The child of an English father and a Jamaican mother, Zadie Smith was born in London on October 25, 1975. Growing up in a working-class London neighborhood, Smith wrote stories and poems. She changed her given name, Sadie, to Zadie at age 14.

Smith enrolled in the University of Cambridge, where she studied English literature and graduated with a Bachelor of Arts in 1998. Smith's literary influences include English novelist George Eliot, Russian American novelist Vladimir Nabokov, and American writer David Foster Wallace; she also admires British comedy and American actress Katharine Hepburn. But perhaps Smith's greatest literary influence was her father. When Smith's beloved father, a World War II veteran who had worked as a salesman, died in 2006, Smith used writing as a tool to process her grief.

In a 2012 interview, Smith describes how she lost her working-class accent during her years at Cambridge and picked up the speech patterns of the university community. For a while, Smith used these two different voices in different social contexts, but eventually she lost the working-class speech of her childhood, a loss she regrets.

White Teeth Earns Immediate Success

Smith began work on the book that was to become her first novel, White Teeth, while working on her bachelor of arts degree. At age 21 Smith sent a section of the novel to a literary agent. Publishers fought over the rights to the unfinished novel, and Smith sold the book to Hamish Hamilton for an advance of a quarter-million pounds. White Teeth was released in 2000, the year Smith turned 25. In addition to being praised by renowned British Indian novelist Salman Rushdie, White Teeth has received numerous awards, among them the Whitbread First Novel Award (2000), the Commonwealth Writers' First Book Prize (2001), and the Guardian First Book Award (2000). Smith became a media darling, hailed by many journalists as the first brilliant literary voice of the new millennium. White Teeth has been translated into more than 20 languages and was adapted for television in 2002.

Dataset:
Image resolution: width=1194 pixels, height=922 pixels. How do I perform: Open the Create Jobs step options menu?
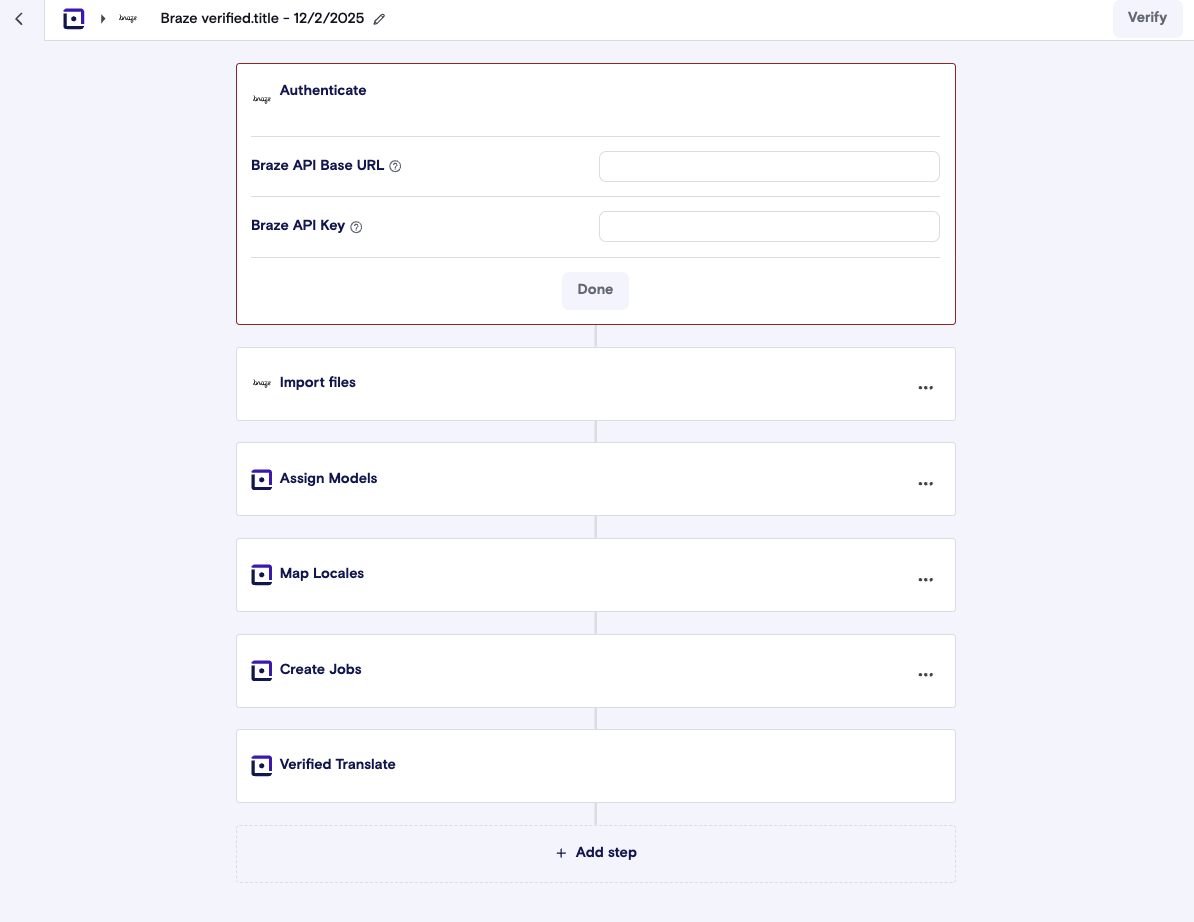(x=925, y=674)
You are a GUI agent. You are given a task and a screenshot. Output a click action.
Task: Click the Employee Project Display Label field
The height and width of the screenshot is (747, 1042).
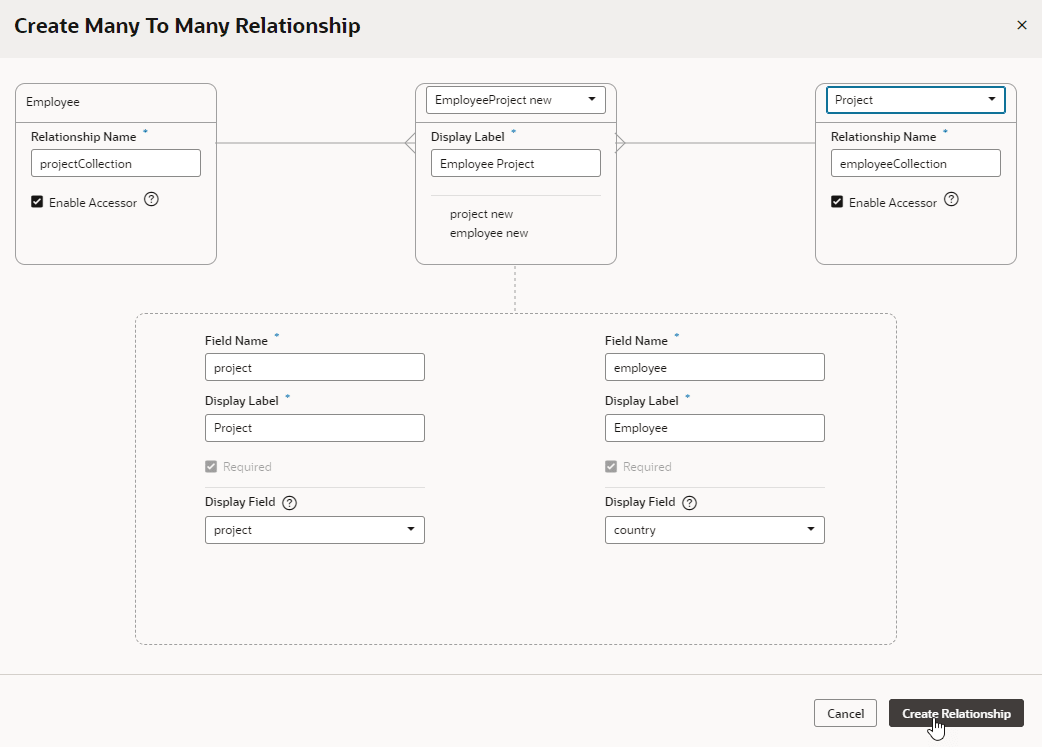click(x=515, y=163)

Task instructions: Copy out the biographical passage on Zadie Smith word for word, from start to finish.

Reply to the exercise:
The child of an English father and a Jamaican mother, Zadie Smith was born in London on October 25, 1975. Growing up in a working-class London neighborhood, Smith wrote stories and poems. She changed her given name, Sadie, to Zadie at age 14.

Smith enrolled in the University of Cambridge, where she studied English literature and graduated with a Bachelor of Arts in 1998. Smith's literary influences include English novelist George Eliot, Russian American novelist Vladimir Nabokov, and American writer David Foster Wallace; she also admires British comedy and American actress Katharine Hepburn. But perhaps Smith's greatest literary influence was her father. When Smith's beloved father, a World War II veteran who had worked as a salesman, died in 2006, Smith used writing as a tool to process her grief.

In a 2012 interview, Smith describes how she lost her working-class accent during her years at Cambridge and picked up the speech patterns of the university community. For a while, Smith used these two different voices in different social contexts, but eventually she lost the working-class speech of her childhood, a loss she regrets.

White Teeth Earns Immediate Success

Smith began work on the book that was to become her first novel, White Teeth, while working on her bachelor of arts degree. At age 21 Smith sent a section of the novel to a literary agent. Publishers fought over the rights to the unfinished novel, and Smith sold the book to Hamish Hamilton for an advance of a quarter-million pounds. White Teeth was released in 2000, the year Smith turned 25. In addition to being praised by renowned British Indian novelist Salman Rushdie, White Teeth has received numerous awards, among them the Whitbread First Novel Award (2000), the Commonwealth Writers' First Book Prize (2001), and the Guardian First Book Award (2000). Smith became a media darling, hailed by many journalists as the first brilliant literary voice of the new millennium. White Teeth has been translated into more than 20 languages and was adapted for television in 2002.